What you are asked to do. In the records below, the line that contains "Image resolution: width=501" marks the start. Copy it and each line after it through the end, exactly, without pictures.

(Data items)
===============

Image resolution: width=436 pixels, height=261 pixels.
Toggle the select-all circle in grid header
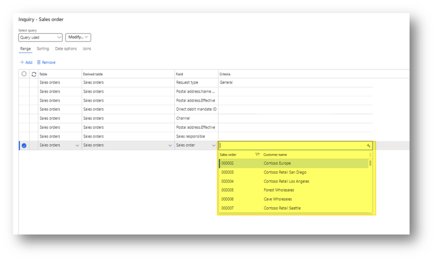[24, 74]
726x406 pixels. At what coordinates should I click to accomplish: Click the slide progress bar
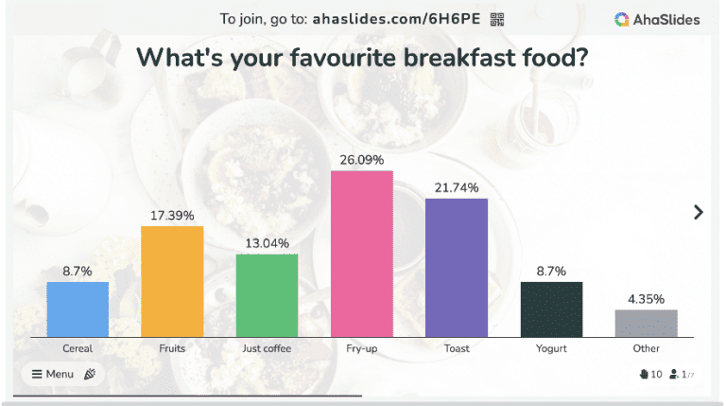[189, 395]
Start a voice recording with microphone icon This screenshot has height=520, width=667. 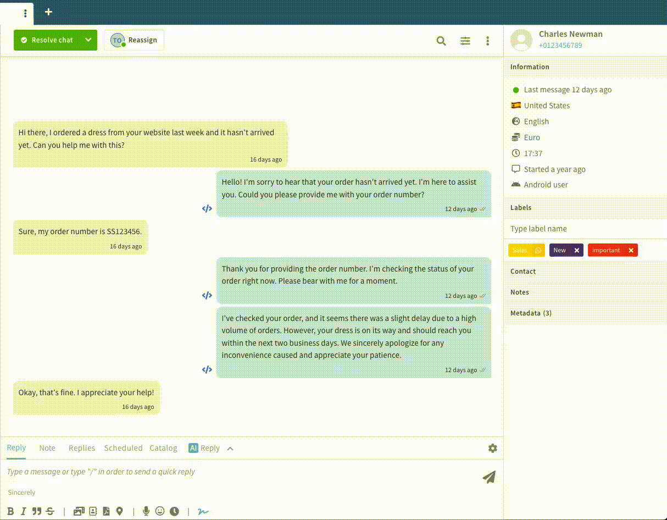click(146, 511)
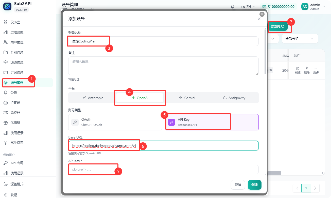The width and height of the screenshot is (331, 198).
Task: Toggle 深色模式 dark mode
Action: 17,184
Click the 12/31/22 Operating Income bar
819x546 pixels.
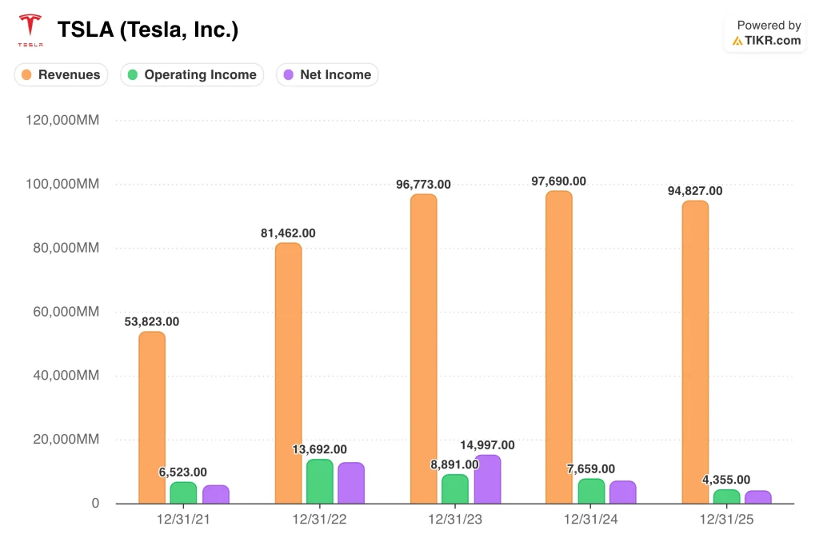[320, 481]
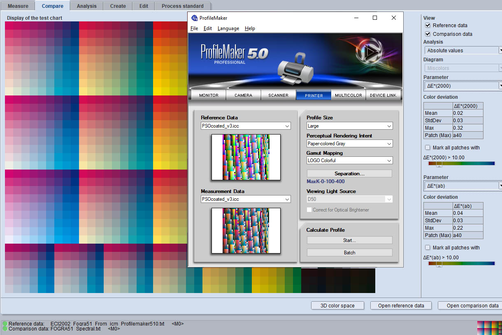Click the green Comparison data status indicator
Screen dimensions: 502x335
pos(5,329)
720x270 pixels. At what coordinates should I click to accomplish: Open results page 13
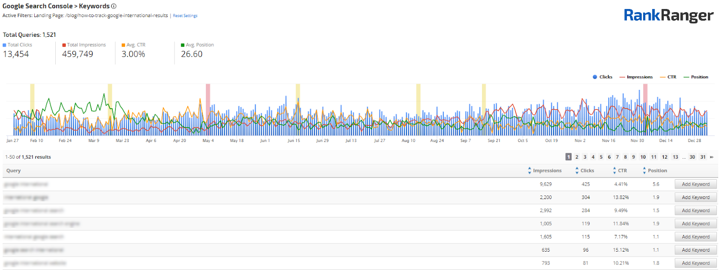(675, 157)
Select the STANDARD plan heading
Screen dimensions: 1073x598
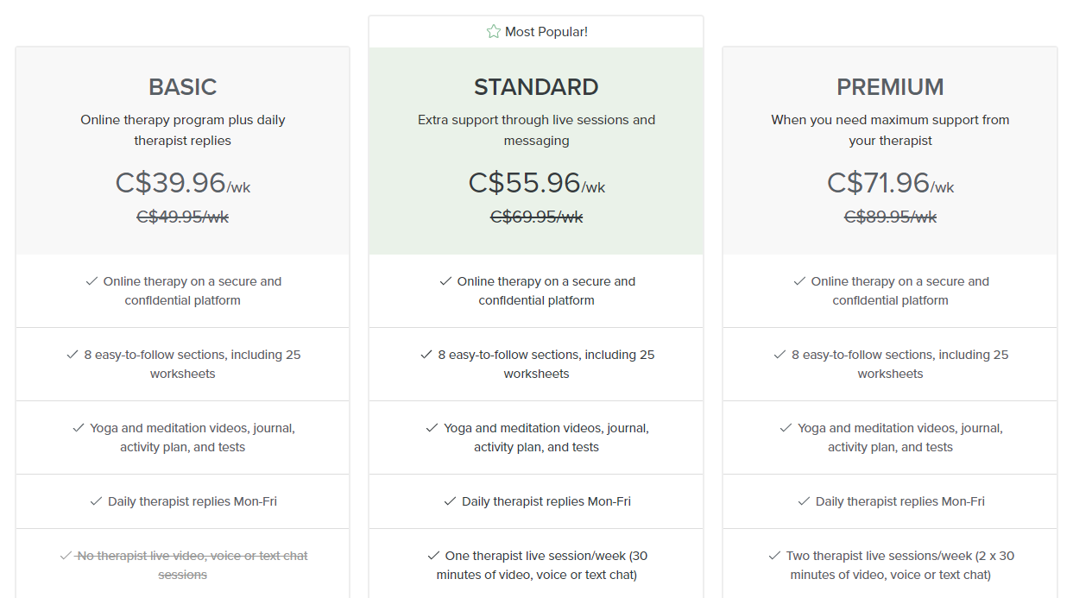(x=536, y=87)
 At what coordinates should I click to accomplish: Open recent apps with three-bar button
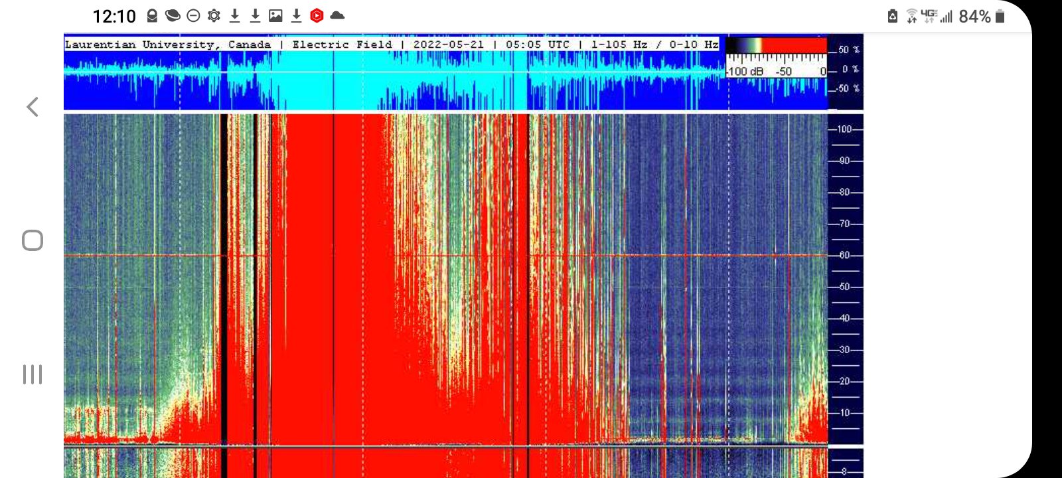(x=33, y=374)
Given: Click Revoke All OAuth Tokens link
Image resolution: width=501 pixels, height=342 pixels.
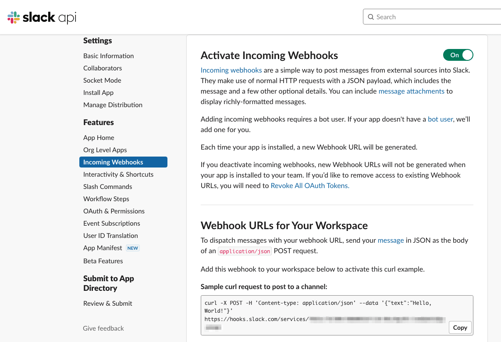Looking at the screenshot, I should [x=310, y=185].
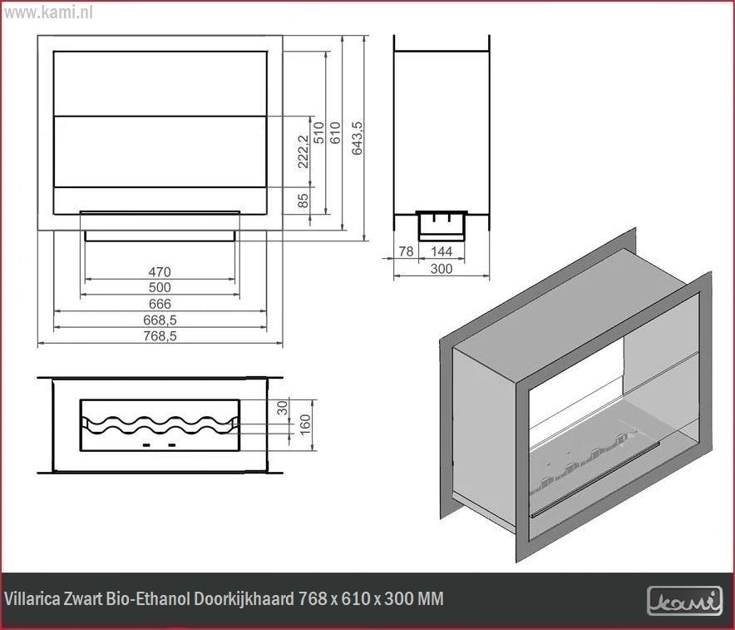Click the 643,5 overall height dimension
The width and height of the screenshot is (735, 630).
(x=358, y=138)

===============

Exercise answer.
Image resolution: width=501 pixels, height=342 pixels.
Looking at the screenshot, I should [x=310, y=185].
Click the 643,5 overall height dimension
The width and height of the screenshot is (735, 630).
(x=358, y=138)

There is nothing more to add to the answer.